A University of Alberta doctoral student has won national, provincial and local literary awards for his first published volume of poetry — all within a single month.
Matthew James Weigel received the Gerald Lampert Memorial Award from the League of Canadian Poets in May for Whitemud Walking, a collection of poetry, photographs and documents exploring the Dene and Métis poet’s place in Edmonton’s history of colonization and erasure.
According to the publisher’s description, the collection examines how “the state and archival institutions work together to sequester documents and knowledge in ways that resonate violently in people's lives, including the dispossession and extinguishment of Indigenous title to land.”
The book also won the Robert Kroetsch City of Edmonton Book Prize in May and the Stephan G. Stephansson Award for Poetry from the Writers’ Guild of Alberta in June. His chapbook, It Was Treaty/It Was Me, won the 2020 Vallum Chapbook Award.
The structure of Whitemud Walking — also entirely designed by Weigel — is based on his walks through Whitemud Creek at the University of Alberta’s Mactaggart Sanctuary. Similarly, his current doctoral project is built around his 20-minute walk from the Humanities Centre on the northeast corner of the university’s North Campus to his apartment in Old Strathcona. It’s a short jaunt “absolutely full of history, life and stories,” he says, many of which lie beneath what first hits the eye.
“There are a lot of stories that tend to get very easily erased,” says Weigel, who was born and raised in Edmonton. “You'll see the beautiful tree-lined streets and the Edmonton Heritage Board plaques that say, ‘So and so lived in this house in such and such a year.’
“It gives the impression that those are the stories of this place, on a very superficial level. But who controls that narrative?”
He points to the Garneau Tree — a 143-year-old Manitoba maple and well-known local landmark of Métis heritage planted by the Garneau family in 1874 at what is now 110th Street and 90th Avenue — as a symbol of erasure. “It's not there anymore, but the roots are still there underground.
“What is this place? How did these things come to be here?
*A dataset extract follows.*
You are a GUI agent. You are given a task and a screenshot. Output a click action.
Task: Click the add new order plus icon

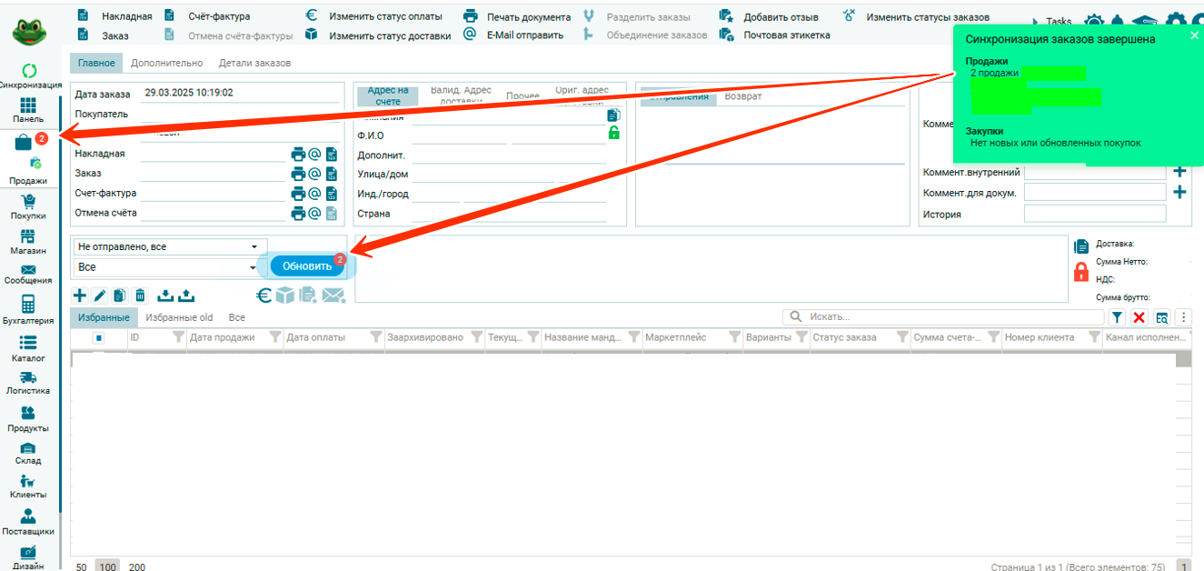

A lot of those answers come back to concepts like treaty and treaty relationality, and the way that colonial governance both extinguished title and allowed these institutions like the University of Alberta to thrive and grow.”
As an undergraduate, Weigel studied a mix of linguistics, philosophy, creative writing and ecology — even studying marine science while working at West Edmonton Mall’s aquarium.
While upgrading his GPA to continue studying science in graduate school, he took a couple of courses in the Department of English and Film Studies, including one on Canadian literature and colonization, setting him up for the epiphany that changed his life.
“I ended up seeing the Treaty 6 parchment (one of a number of copies meant to be distributed to signatories) at the University of Alberta in the Bruce Peel Special Collections,” he says. “It really sparked a lot of questions.”
In 2019, Weigel switched course and began investigating the relationship between treaties and colonial violence, earning his master's degree in English while embarking on Whitemud Walking, which he describes as a “set of guiding principles of how you interact with archival material in a personal and ethical way.”
As a visual artist specializing in ink and line work, Weigel was also recently commissioned to create the symbol for the river valley trail between Devon and Fort Saskatchewan, the largest river valley trail in North America.
He is now finishing the second year of his doctorate examining the consequences of sequestered archives, colonization and erasure, producing a dissertation that “resists the archive, and being co-opted and subsumed within the academy.”
Weigel credits fellow poet and English professor Jordan Abel, winner of the 2017 national Griffin Poetry Prize, with inspiring his interest in writing poetry.
“He is totally responsible for my career as a poet — I don't think that's an exaggeration,” he says. “Not only has he been an incredible artistic influence, but a professional one as well.”
The Gerald Lampert jury describes Whitemud Walking as “a remarkable work of resistance historiography” and a “masterclass in experimental form … re-visioning of family stories and the poet’s loving and attentive relationship with a particular place.
“You do not just read this book but experience it with your mind, heart and spirit.”